The Diamondbacks lost yet another arm to Tommy John surgery yesterday, as Jack Magruder of FOX Sports Arizona reported (via Twitter) that right-hander David Hernandez will miss the 2014 season and undergo the operation. The 28-year-old Hernandez, acquired from the Orioles in the Mark Reynolds trade, emerged as one of the NL's best setup men from 2011-12 before stumbling in 2013. However, though he finished with a pedestrian 4.48 ERA last season, Hernandez had seemingly righted the ship in September, as he allowed just one run with 16 strikeouts against four walks in 14 innings in the season's final month. Arizona has also seen starters Patrick Corbin and Daniel Hudson fall to Tommy John surgery recently (twice, in Hudson's case).

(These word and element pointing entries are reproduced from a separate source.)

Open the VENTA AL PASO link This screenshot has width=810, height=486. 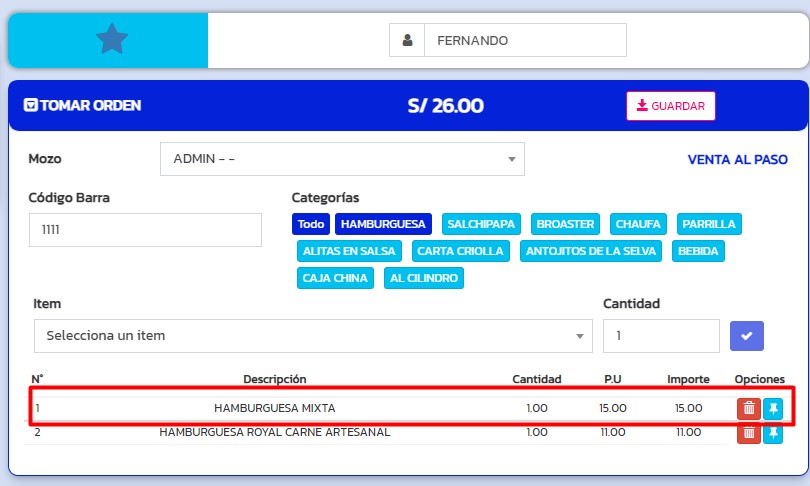(x=737, y=160)
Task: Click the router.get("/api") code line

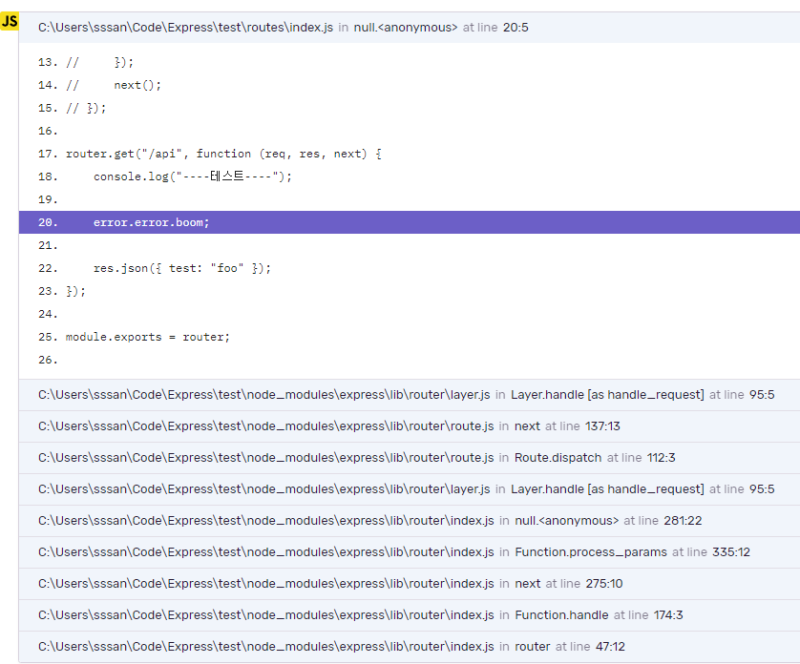Action: click(224, 154)
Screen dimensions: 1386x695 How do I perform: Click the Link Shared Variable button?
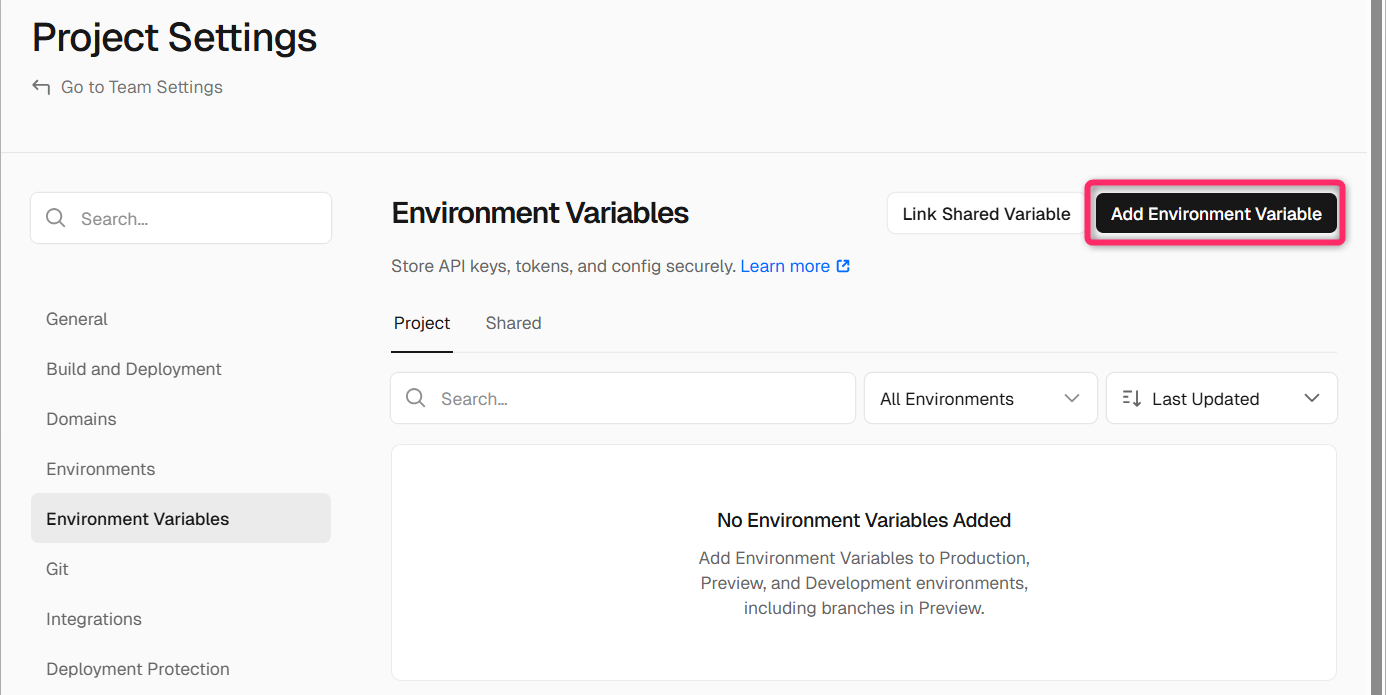point(986,214)
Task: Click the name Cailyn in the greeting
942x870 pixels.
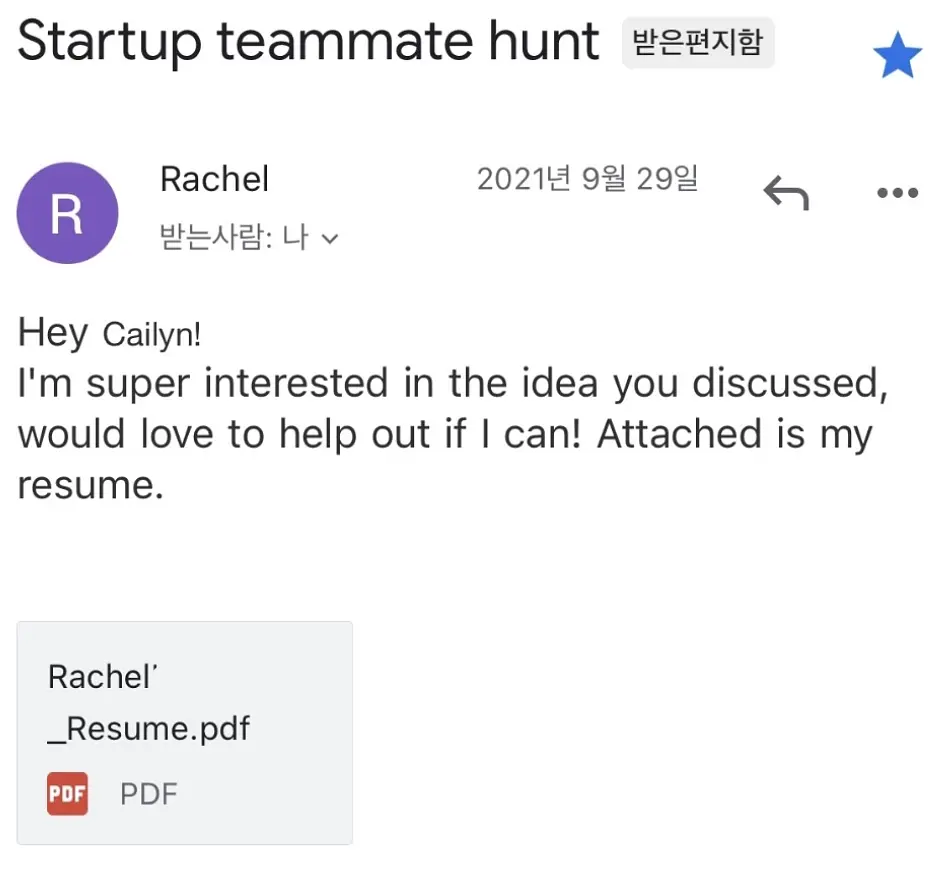Action: (x=152, y=335)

Here's more out of the NL West…

  • Chase Headley admits to MLB.com's Corey Brock that this could be his final season with the Padres, but says he's trying not to think about that at this point. Headley tells Brock that later on in the season, it will probably begin to set in, but he's learned not to worry about trade rumors either, should those arise. Headley recalls the 2012 trade deadline: "It wasn't if you're getting traded, it's when and where. I did my best to try and block that. I think I've learned from it and am better for it now."
  • From that same piece, Brock spoke with Padres GM Josh Byrnes and former Padres GM Kevin Towers (now the GM of the division-rival Diamondbacks) about the 2005 draft. in which San Diego selected Headley 66th overall. Headley thought he might end up with the Red Sox, where Byrnes was an assistant GM, as the two sides had a good deal of contact prior to the draft. Byrnes said there was "a lot of debate" about Headley, and he met with him several times, coming away impressed. However, Towers and the Padres liked what they saw. "Before then, we were having a hard time developing position players, and Chase was sort of the poster child for what we wanted," Towers tells Brock. "Chase had the great pitch recognition, a sweet spot for contact on his bat and he was a switch-hitter."

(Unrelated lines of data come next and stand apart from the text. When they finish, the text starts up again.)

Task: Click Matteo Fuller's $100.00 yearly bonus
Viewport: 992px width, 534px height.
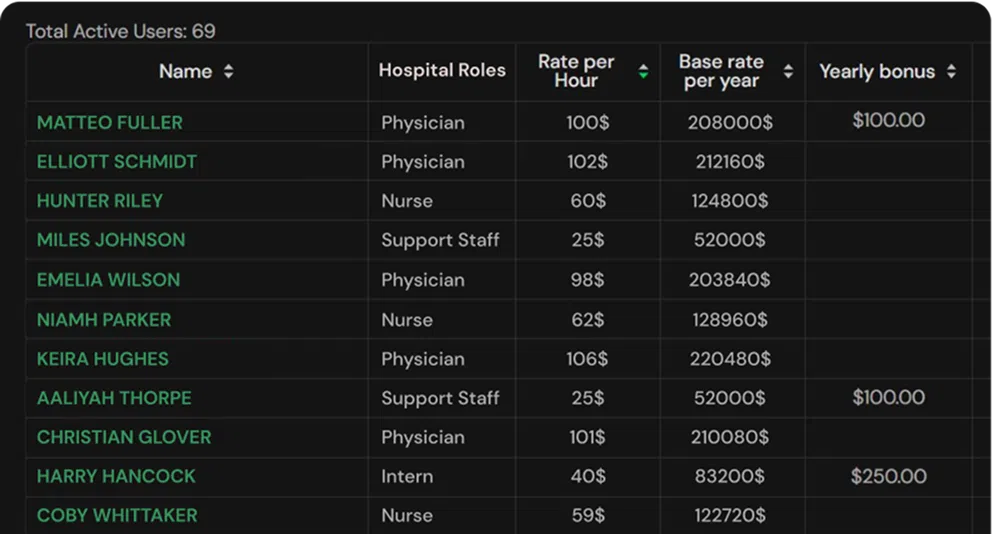Action: (x=888, y=120)
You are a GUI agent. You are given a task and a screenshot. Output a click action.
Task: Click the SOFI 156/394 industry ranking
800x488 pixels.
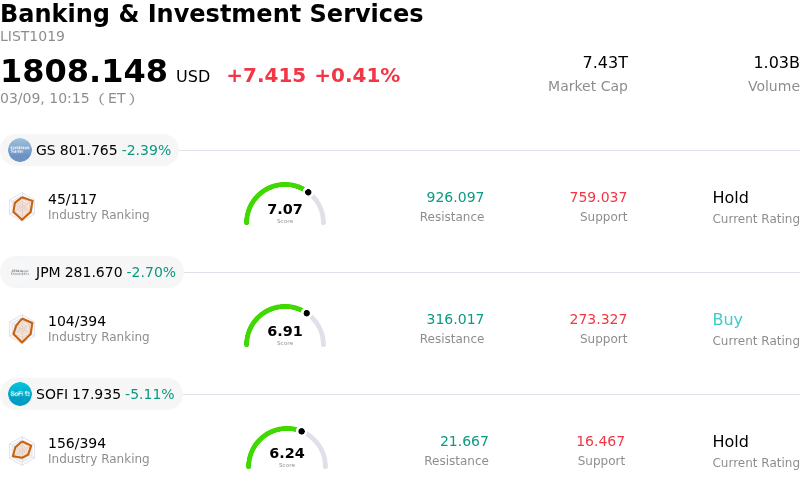[77, 443]
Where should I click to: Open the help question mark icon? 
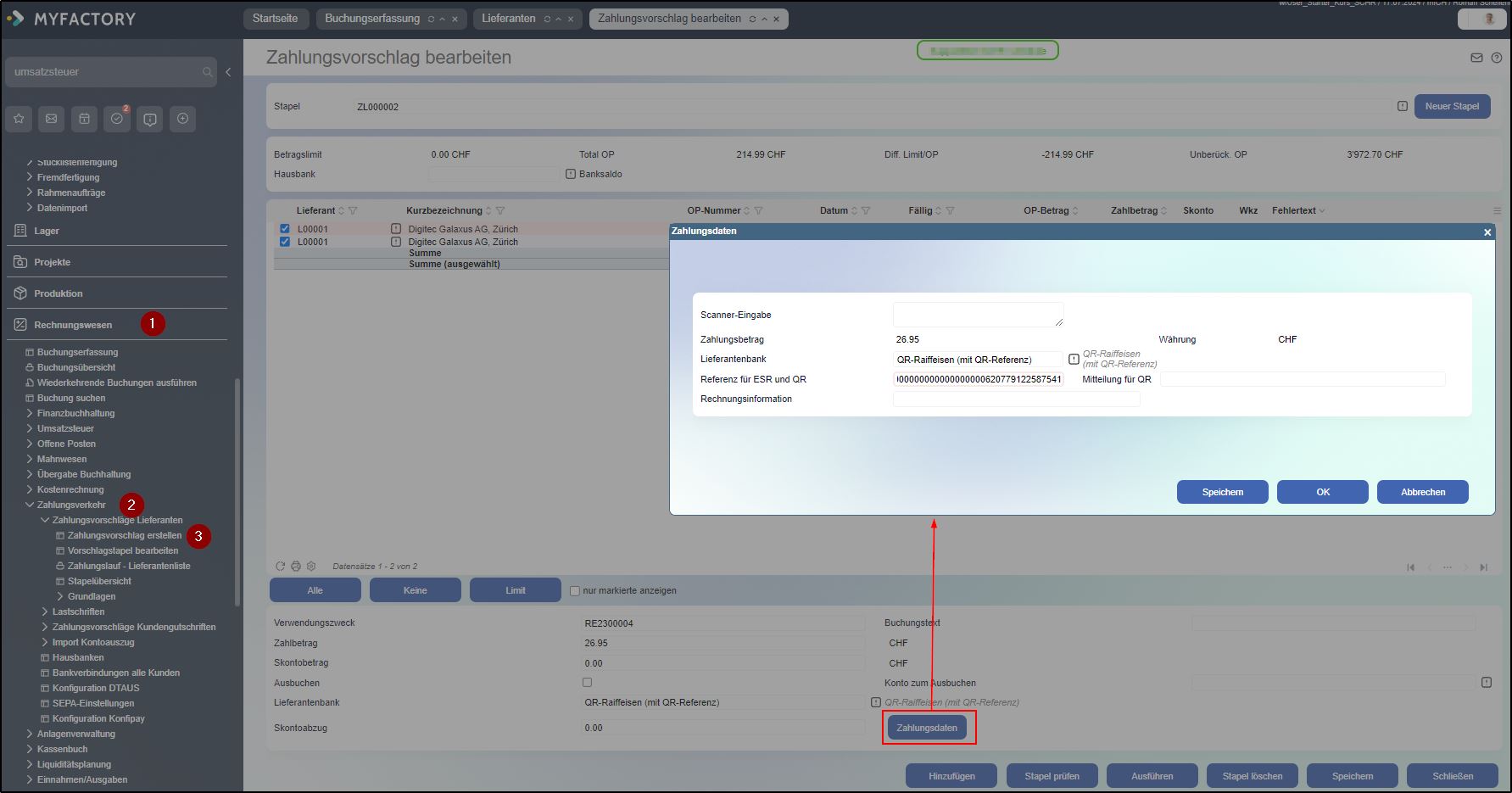(x=1497, y=58)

  • Byrnes also spoke with the San Diego Union-Tribune's Kevin Acee about his time as the Padres' GM and stated that he actually prefers the challenge of building a team creatively than having seemingly unlimited funds as the Dodgers do: "Honestly, I prefer to do it this way. There are a lot of things that go into how we put it together and how we need to succeed." Byrnes went on to discuss scouting, player development and trades for players like Andrew Cashner and Tyson Ross. Asked if he thought it would be more satisfying to reach the playoffs with a team built through those means than through a large payroll, Byrnes did not hesitate to say yes.